If you hear a word ‘Oz’, what would be crossed in your mind? The
Wizard of Oz, film Judy Garland yang dirilis tahun 1939 yang masih disukai
orang hingga sekarang? That makes sense, mengingat
betapa legendarisnya film tersebut. Lalu ketika prekuel untuk film ini dibuat,
orang-orang memasang ekspektasi tinggi. Lihat saja, ada nama James Franco,
Rachel Weisz, Michelle Williams dan Mila Kunis, tampil dalam satu film! Belum
lagi nama yang luar biasa terkenal di balik suksesnya Trilogi Spider-Man, Sam
Raimi. Maka wajar rasanya kalau orang menaruh ekspektasi yang besar. Sedangkan
saya yang, yeah it’s a shame, belum
pernah nonton The Wizard of Oz yang klasik itu, hanya ingin mencari hiburan
sekaligus menyaksikan jajaran bintang film kelas A yang menjejali film ini.
Bayangkan, berapa banyak sih film yang bisa mengumpulkan Weisz, Williams dan
Kunis dalam satu film? plus bonus James Franco? dan sutradara Sam Raimi?
Oscar ‘Oz’ Diggs (James Franco)
adalah seorang penipu yang menyamar sebagai tukang sulap dalam sebuah rombongan
sirkus. Oscar mengecoh dan memperalat gadis-gadis untuk menjadi asistennya.
Akhirnya Oscar memperoleh masalah dari tingkah lakunya dan melarikan diri
dengan balon udara. Sialnya, balon udara yang dinaiki Oscar tersapu badai
tornado dan membawanya ke Negeri Oz yang luar biasa unik. Disinilah Oscar
bertemu dengan Theodora (Mila Kunis) yang percaya bahwa Oscar adalah seorang
penyihir yang dapat melawan evil witch
dan mengembalikan kedamaian di Negeri Oz sesuai ramalan. Oscar dibawa ke
Emerald City dan bertemu dengan Evanora (Rachel Weisz), kakak Theodora. Evanora
mengiming-imingi Oscar dengan harta dan tahta di Negeri Oz apabila ia mampu
membunuh evil witch. Oscar yang pada
dasarnya memang seorang con man tertarik
sekaligus khawatir karena dia jelas bukan seorang penyihir, melainkan hanya
seorang tukang sulap. Maka bersama Finley, monyet terbang yang menjadi
asistennya (disuarakan oleh Zach Braff) dan China Girl yang kehilangan
keluarganya (disuarakan oleh Joey King), Oscar melakukan perjalanan mencari evil witch. Alih-alih bertemu dengan evil witch, mereka bertemu dengan Glinda
(Michelle Williams), the good witch from
south yang malah menuduh Evanora sebagai evil witch. Lalu manakah yang harus dipercayai Oscar?

- **DATA TERCATAT**
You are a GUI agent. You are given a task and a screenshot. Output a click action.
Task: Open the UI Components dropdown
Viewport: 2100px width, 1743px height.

- **YANG DITANYAKAN**
1. Tentukan apakah tiap pernyataan berikut sesuai dengan teks tentang film Oz, lalu kutip kata-kata dari teks yang menjadi dasarnya: (a) Oscar bekerja sebagai tukang sulap di sebuah rombongan sirkus. (b) Penulis sudah pernah menonton The Wizard of Oz yang klasik. (c) Evanora adalah adik Theodora.
2. Ganti "gadis-gadis" dengan "perempuan-perempuan" di bagian teks tentang film Oz yang diawali kata-kata "adalah seorang penipu" dan diakhiri "untuk menjadi asistennya.", lalu tulis bagian itu.

- **JAWABAN TUGAS**
1.
(a) Ya: "seorang penipu yang menyamar sebagai tukang sulap dalam sebuah rombongan sirkus"
(b) Tidak: "belum pernah nonton The Wizard of Oz yang klasik itu"
(c) Tidak: "Evanora (Rachel Weisz), kakak Theodora"

2.
adalah seorang penipu yang menyamar sebagai tukang sulap dalam sebuah rombongan
sirkus. Oscar mengecoh dan memperalat perempuan-perempuan untuk menjadi asistennya.